Mandra memperkirakan kawasan pariwisata mega di Lombok itu sudah bisa dinikmati tamu, 3 tahun mendatang. Kawasan peristirahatan nan mewah itu nantinya akan diisi vila, dan hotel berbintang lima ke atas. Sedangkan pangsa pasar utamanya adalah wisatawan Timur Tengah. Diharapkan, dengan selesainya pembangunan dan pengoperasian Bandara Internasional di Penujak, Lombok Tengah, wisatawan dari Timur Tengah bisa langsung terbang dari negaranya ke Lombok. Apalagi, jarak bandara internasional ke lokasi wiasata mewah yakni Pantai Kuta dan Tanjung di Lombok itu hanya sekitar 16 km. “Wisatawan Timur Tengah tidak melulu orang Arab. Di Dubai banyak warga negara asing (non-Arab) yang bekerja di sana,” beber Mandra. Ditambahkan Mandra, luas lahan yang akan dikembangkan jadi kawasan wisata elite di Lombok seluas 1.175 hektare. Jadi, luasnya 4 kali kali luas kawasan BTDC Nusa Dua, Bali. Hal itu sangat memungkinkan untuk pengembangan kawasan dimaksud dalam jangka panjang. Pada tahap awal, kata Mandra, akan dibangun dua hotel berbintang dan beberapa vila. Kemudian, dalam tempo 10–20 tahun, kawasan wisata elite Lombok tersebut akan terus berkembang seiring dengan kondisi pasar. Pasalnya, kata Mandra, dalam jangka panjang, ditargetkan berdiri sekitar 6.000 hingga 10.000 vila di kawasan elite tersebt. Jika satu kamar vila diurus 5-6 orang, berarti nantinya akan ada puluhan ribu karyawan yang akan menangani kamar-kamar tersebut. Soal persaingan antara kawasan baru di Lombok itu dengan Bali, menurut Mandra, kecil kemungkinannya. Sebab, masing-masing daerah punya ciri khas. Bali memiliki kebudayaan yang berbeda dengan Lombok.

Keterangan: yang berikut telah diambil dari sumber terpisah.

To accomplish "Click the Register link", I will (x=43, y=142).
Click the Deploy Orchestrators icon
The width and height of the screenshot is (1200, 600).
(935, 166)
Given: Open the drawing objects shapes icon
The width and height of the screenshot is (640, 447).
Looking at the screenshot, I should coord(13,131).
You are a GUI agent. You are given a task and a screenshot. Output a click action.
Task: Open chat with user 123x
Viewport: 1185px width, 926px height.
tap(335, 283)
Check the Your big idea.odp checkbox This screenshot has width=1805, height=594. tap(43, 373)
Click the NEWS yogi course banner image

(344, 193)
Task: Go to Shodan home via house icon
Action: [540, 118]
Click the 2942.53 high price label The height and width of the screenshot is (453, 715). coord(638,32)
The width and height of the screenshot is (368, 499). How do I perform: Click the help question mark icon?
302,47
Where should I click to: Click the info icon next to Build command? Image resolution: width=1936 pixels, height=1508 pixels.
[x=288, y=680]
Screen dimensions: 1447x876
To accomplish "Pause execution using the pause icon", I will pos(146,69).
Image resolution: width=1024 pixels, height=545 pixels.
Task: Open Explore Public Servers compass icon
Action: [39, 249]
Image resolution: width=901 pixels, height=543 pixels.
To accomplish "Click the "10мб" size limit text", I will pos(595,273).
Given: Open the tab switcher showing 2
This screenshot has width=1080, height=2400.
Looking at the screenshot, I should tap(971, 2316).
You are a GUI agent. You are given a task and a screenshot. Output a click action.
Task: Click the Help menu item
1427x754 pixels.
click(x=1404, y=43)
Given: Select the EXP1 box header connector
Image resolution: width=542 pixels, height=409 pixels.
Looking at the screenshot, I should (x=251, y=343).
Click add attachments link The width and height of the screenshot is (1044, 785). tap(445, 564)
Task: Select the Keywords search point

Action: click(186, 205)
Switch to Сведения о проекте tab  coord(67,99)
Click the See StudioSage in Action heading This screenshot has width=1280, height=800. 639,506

“Dibukanya kawasan itu kelak, wisatawan yang sudah menikmati Bali bisa ke Lombok, demikian pula sebaliknya. Jadi, waktu tinggal wisatawan bisa lebih lama. Semakin banyak orang berwisata, semakin baguslah,” tandas Mandra. Namun, satu kendala bagi Bali untuk menggaet wisatawan manca negara dalam jangka panjang jika tak ingin disalip ‘tetanganya’ itu, adalah masalah bandara. Sekadar perbandingan, Bandara Internasional Penujak (Lombok) akan dibangun dengan panjang runway (landas pacu) 4.500 meter. Sedangkan Bandara Internasional Ngurah Rai Tuban, yang jadi kebanggaan Bali, hjanya punya runway 3.000 meter. Dengan kondisi seperti ini, tidak mungkin bagi Bandara Ngurah Rai melayani pesawat berbadan besar sepertu Air Bus. Sebaliknya, Bandara Internasional Penujak bisa melayani pesawat berbadan besar yang mengangkut lebih dari 500 penumpang. Kondisi ini sudah lama dikeluhkan kalangan pelaku pariwisata di Bali. Wacana untuk pengembangan Bandara Internasional Ngurah Rai pun sudah digaungkan sejak 3 tahun silam, ketika isu pembangunan Bandara Internasional Penujuk mulai merebak pada 2005. Setahun lalu, Wapres Jusuf Kalla sudah menginstruksikan agar runway Bandara Ngurah Rai diperpanjang menjadi 4.000 meter dari semula 3.000 meter. Namun, sesuai rencana pengembangan yang dijalankan pihak Angkasa Pura I Pusat, runway Bandara Ngurah Rai tidak akan diperpanjang sebelum tahun 2025. Dengan dibangunnya bandara internasional di Lombok Tengah, sebagian wisman kemungkinan akan langsung mendarat di Lombok, tanpa singgah ke Bali. Apalagi, di wilayah NTB banyak kawasan wisata menarik. Dari sana, turis bisa melihat Bali, termasuk keberadaan Pura Narmada.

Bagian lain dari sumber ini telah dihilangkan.